A mesma matéria revela que Alexandre Marques, o auditor do TCU, é um dos melhores amigos do deputado federal Eduardo Bolsonaro (PSL-SP), filho do presidente.

Em postagens nas redes sociais, o servidor público também já endossou teses defendidas por Bolsonaro durante a pandemia, como a adoção do isolamento vertical e o uso do tratamento precoce contra a covid-19, que não são aceitas pela comunidade médica e científica.

CGU x TCU

A mentira de Bolsonaro sobre a "supernotificação" de mortos por covid-19 contrapôs dois órgãos de controle. A Controladoria-Geral da União (CGU), vinculada ao Executivo, realiza uma recontagem dos cadáveres. Deseja checar uma a informação que o Tribunal de Contas da União (TCU), subordinado ao Legislativo, já informou ser falsa.

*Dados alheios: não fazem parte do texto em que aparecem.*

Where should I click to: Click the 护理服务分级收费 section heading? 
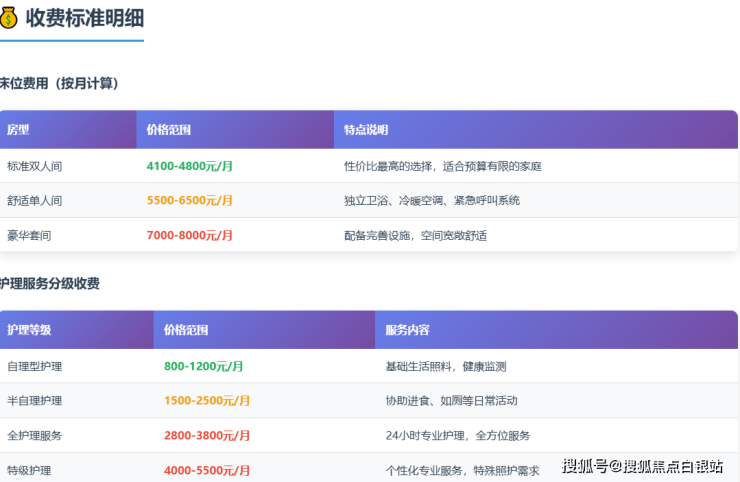tap(50, 283)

Simultaneamente à movimentação dos técnicos da CGU, a presidente do TCU, ministra Ana Arraes, divulgou os nomes dos integrantes da comissão disciplinar que irá esquadrinhar os atos do auditor Alexandre Marques. Vem a ser o amigo da família Bolsonaro que produziu o documento usado pelo presidente para difundir a falsa notícia.

São três os auditores que realizarão a investigação interna: Márcio André Santos de Albuquerque, Frederico Julio Goepfert Junior e Pedro Ricardo Apolinário de Oliveira. O TCU também encaminhou à Polícia Federal pedido de abertura de inquérito.

Na outra ponta, os técnicos da CGU estimam que a checagem dos dados sobre mortos levará de três a quatro meses. O trabalho não é inédito. Levantamento semelhante foi feito no ano passado. Não foram detectadas distorções dignas de nota.

Nesse contexto, a única utilidade aparente da recontagem é dar sobrevida à empulhação de Bolsonaro. Cercado por uma CPI que expõe os erros que levaram o governo a desdenhar de vacinas contra a Covid, apostando num curandeirismo escorado na cloroquina, restou ao presidente apostar na mágica que reduziria os mortos a menos da metade.